Assigned task – Your task is to count the lines of the records that contain "Open". Answer with the number and nothing else.

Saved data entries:
════════════════

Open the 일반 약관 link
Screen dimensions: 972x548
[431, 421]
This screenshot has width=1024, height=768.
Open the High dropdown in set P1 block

════════════════

Output of the exercise – 2